Advertisement

Book Review : King Created Own Camelot

Share

To Redeem the Soul of America: The Southern Christian Leadership Conference and Martin Luther King Jr. by Adam Fairclough (University of Georgia: $35, hardback; soft-cover, $17.95; 504 pages)

Like his fellow martyr, John F. Kennedy, the Rev. Martin Luther King Jr. has come to symbolize a kind of Camelot in contemporary American history. Under King’s sterling leadership, young men and women of courage and the highest ideals struggled, suffered and ultimately succeeded in dismantling the superstructure of segregation in the Old South.

Yet we are reminded by historian Adam Fairclough in “To Redeem the Soul of America” that the stirring victories of the early ‘60s were the easy ones--morally unassailable, politically comfortable, historically inevitable. By the time of his assassination, King himself had come to realize that the afflictions of America’s poor and underprivileged of all races would not be solved by a sit-in or a civil rights bill.

Advertisement

The ‘Destructive Triplet’

“War, poverty and racism were tied together, he thought, in an inseparable and destructive triplet,” writes Fairclough, a professor at the University of Wales. “With its influence abroad crumbling, its cities convulsed by rioting poor, and its civilization being corrupted by excessive materialism, the United States seemed to be ‘headed the way of the Roman Empire.’ People expected him to have answers, he told his wife, but he had none.”

“To Redeem the Soul of America”--the title echoes the credo of King’s Southern Christian Leadership Conference--is Fairclough’s intimate history of the civil rights movement expressed through the work of King and the SCLC, the church-based activist organization that provided the political context and logistical support for King’s leadership.
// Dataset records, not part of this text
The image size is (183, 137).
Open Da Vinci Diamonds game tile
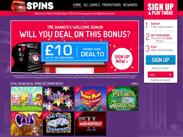click(x=58, y=124)
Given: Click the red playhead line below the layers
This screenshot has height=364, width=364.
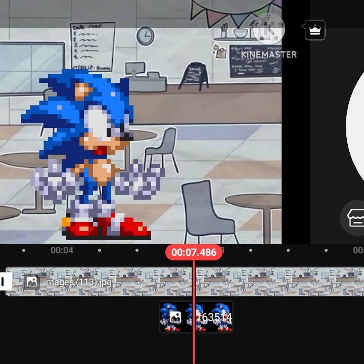Looking at the screenshot, I should pyautogui.click(x=194, y=348).
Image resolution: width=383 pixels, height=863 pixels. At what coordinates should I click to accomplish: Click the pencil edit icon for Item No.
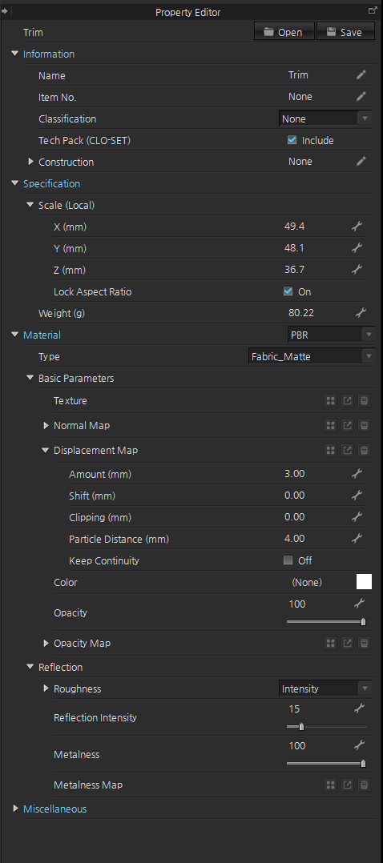361,96

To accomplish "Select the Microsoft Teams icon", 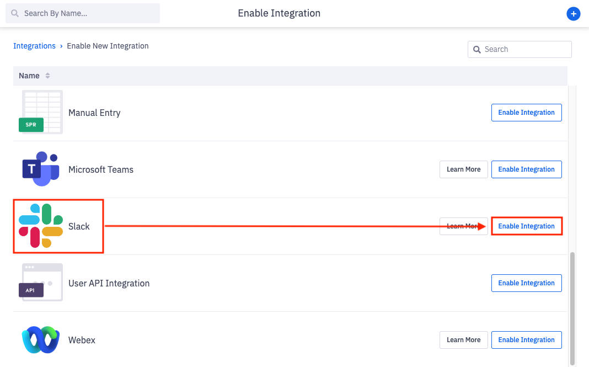I will (40, 169).
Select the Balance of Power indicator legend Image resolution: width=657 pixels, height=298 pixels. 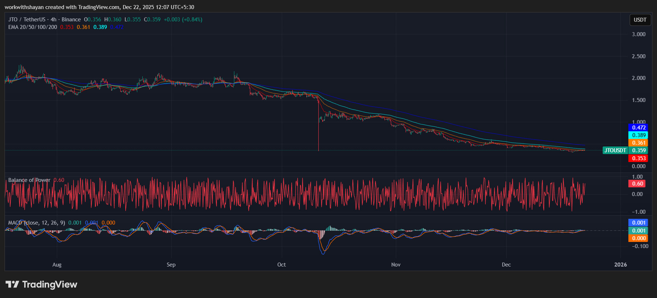click(x=29, y=180)
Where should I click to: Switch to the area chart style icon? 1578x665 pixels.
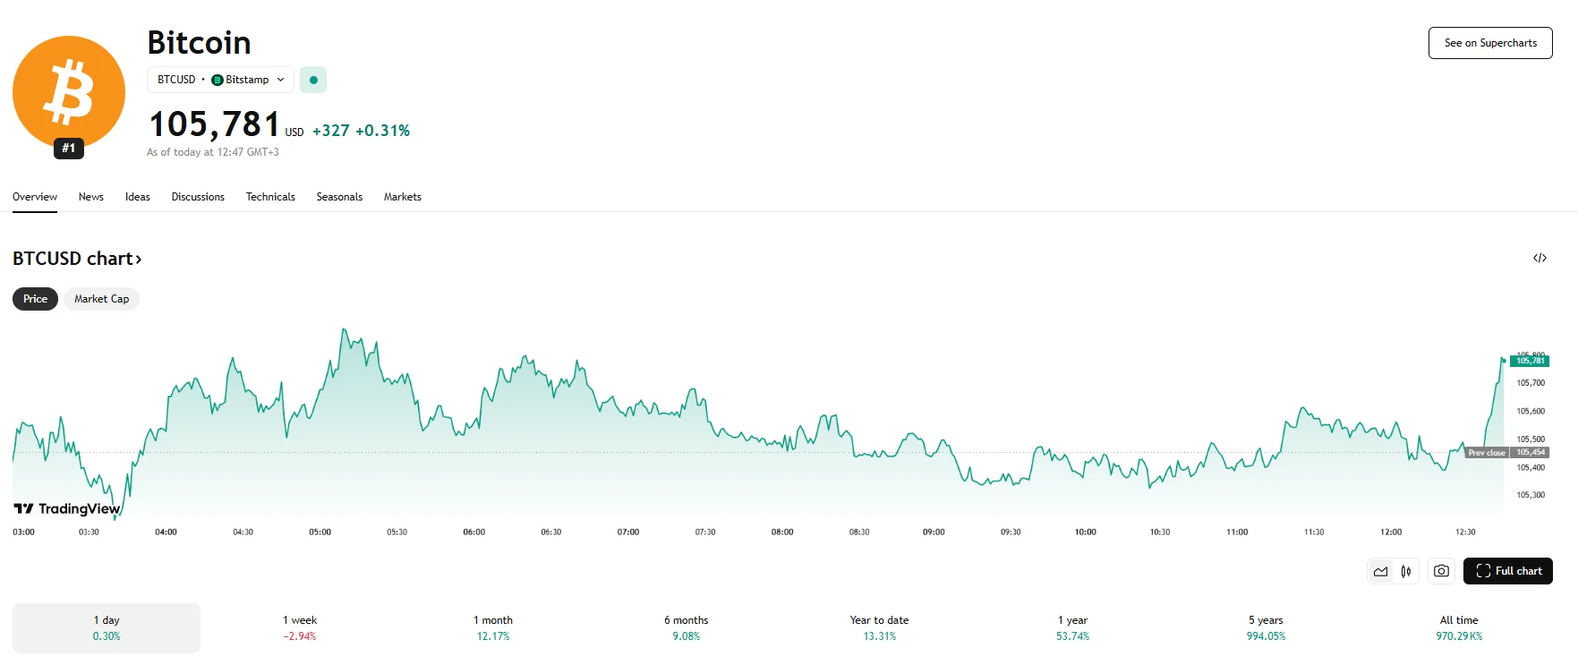tap(1381, 571)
It is a peculiarly American saga of triumph and tragedy--the emergence of Martin Luther King Jr. as an international symbol of Ghandian “nonviolent direct action,” the early victories over Jim Crow in the courts and legislatures, the ill-fated move into the ghettos of the urban North and the seeming obsolescence of King’s vision in an era of war, riots, assassination and extremism of all shades, white and black, left and right.

Scholarly Prose

The book is sympathetic but not worshipful, a fine example of scholarly prose that draws its strength not from the sheer invention of the author but rather from the inherent drama of its subject. Fairclough is an accomplished writer who succeeds in capturing the fear, the exhilaration, the sense of moral ascendancy that energized the early years of the civil rights movement.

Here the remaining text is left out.